La testata di Zidane fa moda
Gracio#Novembre 25, 2006 || ()Sport ||da Repubblica di oggi
MILANO - La testata più famosa del mondo, quella di Zinedine Zidane a Marco Materazzi in Italia-Francia, finale del mondiale di Germania, continua a fare parlare di sè. Anzi, si augurano sicuramente che il pubblico la ricordi a lungo gli ideatori di una nuova linea di t-shirt, polo e felpe che all’episodio hanno ispirato sia il logo sia il nome: Xqua, con un trasparente richiamo al ‘pourquoi’ gridato dal telecronista della tv francese dopo il gesto di Zidane.
Il marchio è un omino stilizzato che colpisce con la testa un altro e, secondo il comunicato dei pubblicitari che ne curano la diffusione, “vuole trasformare quel gesto in un simbolo di non violenza al suono di pourquoi, pourquoi, pourquoi!”.
Il lancio è in programma martedì prossimo a Milano, il giorno dopo l’annuncio dell’assegnazione del Pallone d’Oro di France Football e non è evidentemente una coincidenza. “Il gesto del calciatore francese - si legge nella nota - diventa uno spunto per riflettere in modo originale sul perchè degli atti di violenza”. “L’idea - spiega Alessandro Ferrari, fondatore di Xqua - mi è venuta sull’onda emotiva della vittoria dell’Italia ai mondiali di calcio.
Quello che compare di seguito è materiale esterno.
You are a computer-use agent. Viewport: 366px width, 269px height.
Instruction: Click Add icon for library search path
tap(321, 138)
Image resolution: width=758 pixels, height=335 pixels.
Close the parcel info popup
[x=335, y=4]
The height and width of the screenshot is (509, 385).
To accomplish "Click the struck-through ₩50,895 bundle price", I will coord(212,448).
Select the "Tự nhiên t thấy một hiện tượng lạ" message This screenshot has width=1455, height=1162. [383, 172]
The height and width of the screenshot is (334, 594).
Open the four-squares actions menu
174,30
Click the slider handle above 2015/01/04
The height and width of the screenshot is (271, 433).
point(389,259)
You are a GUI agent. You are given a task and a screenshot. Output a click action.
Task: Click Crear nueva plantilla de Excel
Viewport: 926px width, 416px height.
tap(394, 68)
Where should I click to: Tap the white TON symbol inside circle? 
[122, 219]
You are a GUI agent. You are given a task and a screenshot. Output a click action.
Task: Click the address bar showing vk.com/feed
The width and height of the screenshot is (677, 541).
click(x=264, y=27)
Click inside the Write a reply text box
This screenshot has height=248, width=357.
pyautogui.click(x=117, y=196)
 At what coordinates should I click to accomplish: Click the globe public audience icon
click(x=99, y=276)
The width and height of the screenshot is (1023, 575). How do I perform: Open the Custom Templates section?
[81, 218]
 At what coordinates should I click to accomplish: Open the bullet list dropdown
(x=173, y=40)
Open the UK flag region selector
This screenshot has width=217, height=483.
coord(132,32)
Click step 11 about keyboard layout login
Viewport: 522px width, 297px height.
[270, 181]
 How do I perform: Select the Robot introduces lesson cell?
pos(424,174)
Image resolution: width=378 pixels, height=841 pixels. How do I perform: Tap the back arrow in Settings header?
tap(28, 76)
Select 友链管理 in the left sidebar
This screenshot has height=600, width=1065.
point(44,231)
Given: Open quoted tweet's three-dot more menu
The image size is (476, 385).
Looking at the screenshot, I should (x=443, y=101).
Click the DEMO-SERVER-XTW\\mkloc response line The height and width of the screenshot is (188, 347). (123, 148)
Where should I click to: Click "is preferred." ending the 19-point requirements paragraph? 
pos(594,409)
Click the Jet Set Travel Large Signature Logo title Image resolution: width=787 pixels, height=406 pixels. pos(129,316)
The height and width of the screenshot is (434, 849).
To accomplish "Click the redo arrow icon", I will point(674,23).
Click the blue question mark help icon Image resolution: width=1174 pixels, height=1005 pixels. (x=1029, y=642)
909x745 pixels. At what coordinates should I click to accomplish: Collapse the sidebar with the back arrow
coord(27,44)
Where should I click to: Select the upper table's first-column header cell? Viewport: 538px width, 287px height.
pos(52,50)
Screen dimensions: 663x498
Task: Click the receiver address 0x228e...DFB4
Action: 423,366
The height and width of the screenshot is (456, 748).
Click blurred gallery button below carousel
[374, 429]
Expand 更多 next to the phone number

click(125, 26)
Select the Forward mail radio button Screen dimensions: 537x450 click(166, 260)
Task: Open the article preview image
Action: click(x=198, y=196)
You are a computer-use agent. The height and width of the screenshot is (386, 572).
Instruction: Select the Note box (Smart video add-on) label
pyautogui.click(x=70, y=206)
Dopo la testata di Zidane a Materazzi ho pensato di utilizzare quel fatto spiacevole per un’iniziativa indirizzata ai giovani, per dare messaggi sociali positivi offrendo nel contempo un prodotto di elevata qualità e di grande tendenza. Il nome del marchio nasce dall’esclamazione reiterata dal telecronista francese. Xqua si pronuncia come il francese pourquoi. E perchè è l’interrogativo che ci si pone dinanzi a un qualsiasi atto di violenza”.